The Narcissist, on the other hand, turns out to be angry because he or she is not getting recognized for being ABOVE the other members of the group. While the non-narc is angry because his or her real talent and capability is being dismissed and ignored, the Narcissist is angry because his or her talents and abilities are not being elevated and worshipped.
The Narcissist is angry and anxious because he or she is not being crowned King or Queen of the prom. The non-narc is angry and anxious because the kids at the prom are mean.

Stage and screen are wonderful places to witness this distinction. Take an Acting Class for example. The non-narcs in the class want to learn about improving their acting skills, and are happy about being in a group of people who might be kindred spirits, who they can have fun with and relate to.
Well if the class has too many narcissists in it, then the class will degenerate into a bully session, with the narcs competing with each other to be the STAR OF THE CLASS. They will PROJECT this onto the NON-narcs in the class as well, so any non-narc who is naturally talented or skilled will become an instant target. The narcissists in the class will do anything to make this talented person STOP, including bullying, name-calling, criticism, and ostracism. The narcissists will often resort to creating factions within the class, trying to make this talented non-narc feel intimidated, small, and left out. Time and practice teach bullies that they can indeed have an impact on others.
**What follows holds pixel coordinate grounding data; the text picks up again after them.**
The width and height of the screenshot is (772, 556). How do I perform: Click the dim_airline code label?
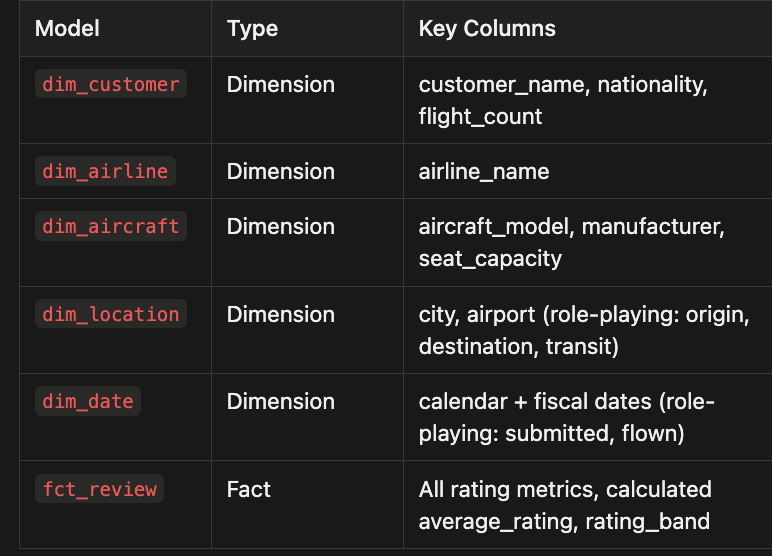click(x=105, y=171)
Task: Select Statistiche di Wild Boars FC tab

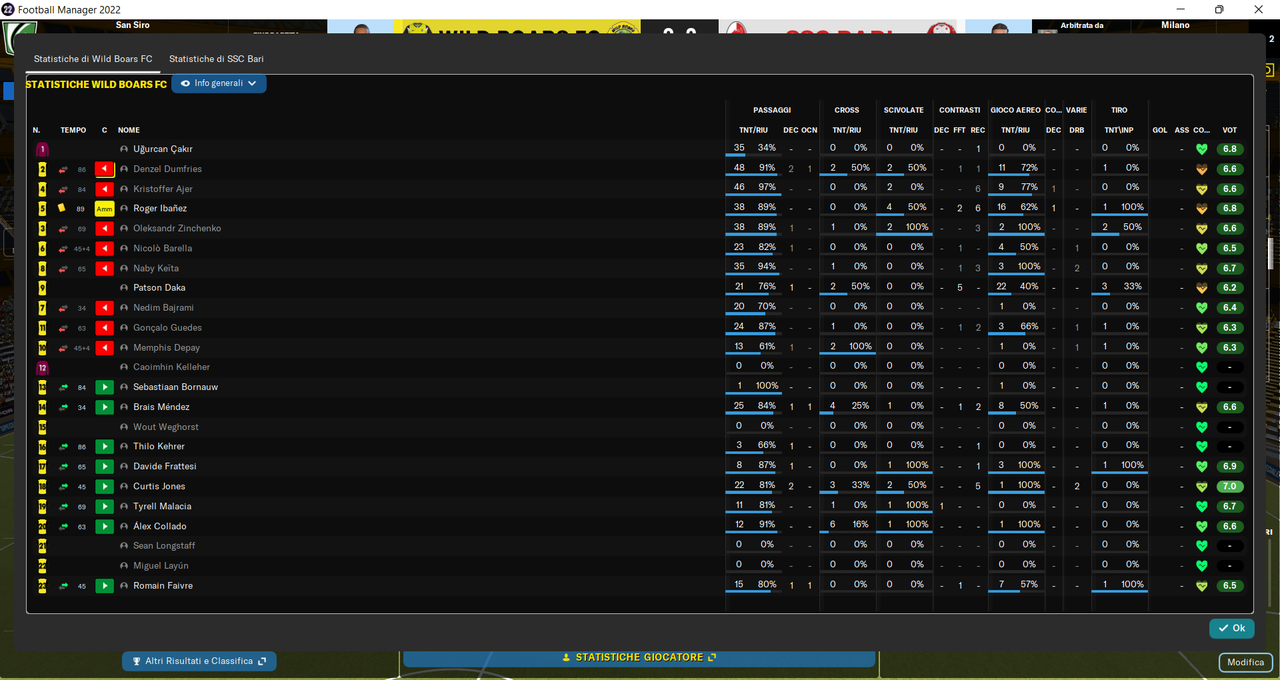Action: pyautogui.click(x=93, y=59)
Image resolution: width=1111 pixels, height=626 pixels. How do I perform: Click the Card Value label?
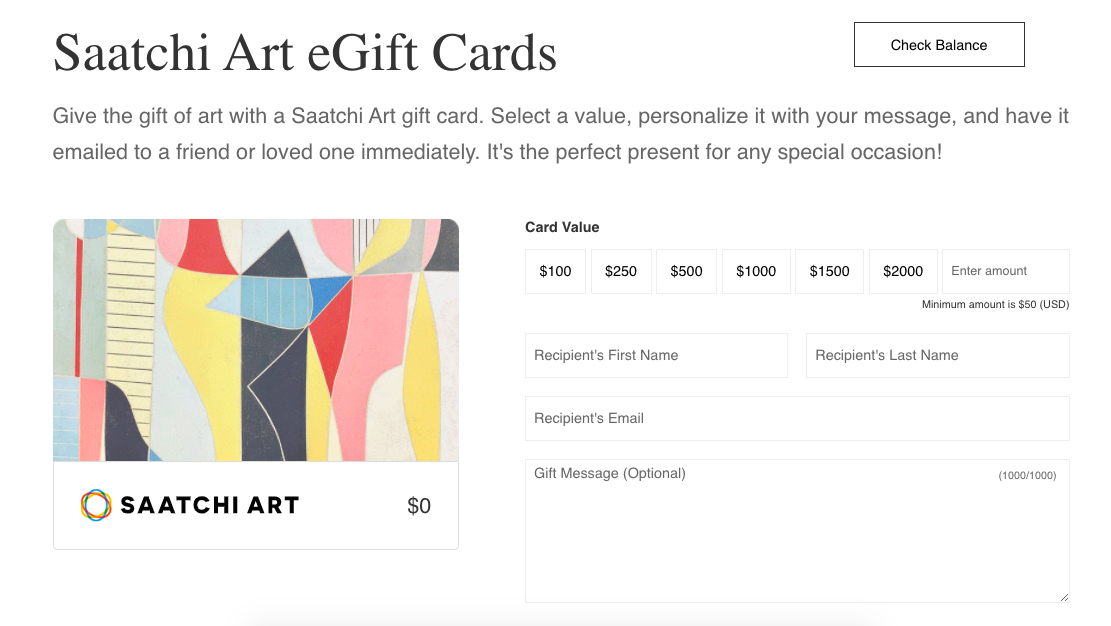(562, 227)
On the other hand if the class is filled with non-narcs, and there is only one or two, then the Narcissists will automatically feel left out, dismissed, and ignored because they are not being treated by everyone as the Star of the class, the Acting Expert, ABOVE and BEYOND the rest of the class. The Narcissists will also call any non-narc who shows talent and skill (or physical beauty) a "Prima Dona", and accuse them of wanting special treatment. Just another bully tactic. The narcissist is trying to either make the person back down and stop showing their talent, or get others in the class to turn on the person, or both. But the point is, the Narcissist can have social anxiety about this class just like the person who is being bullied, but for different reasons. If these two met outside of the class, before it started, they might bond because of their shared social anxiety.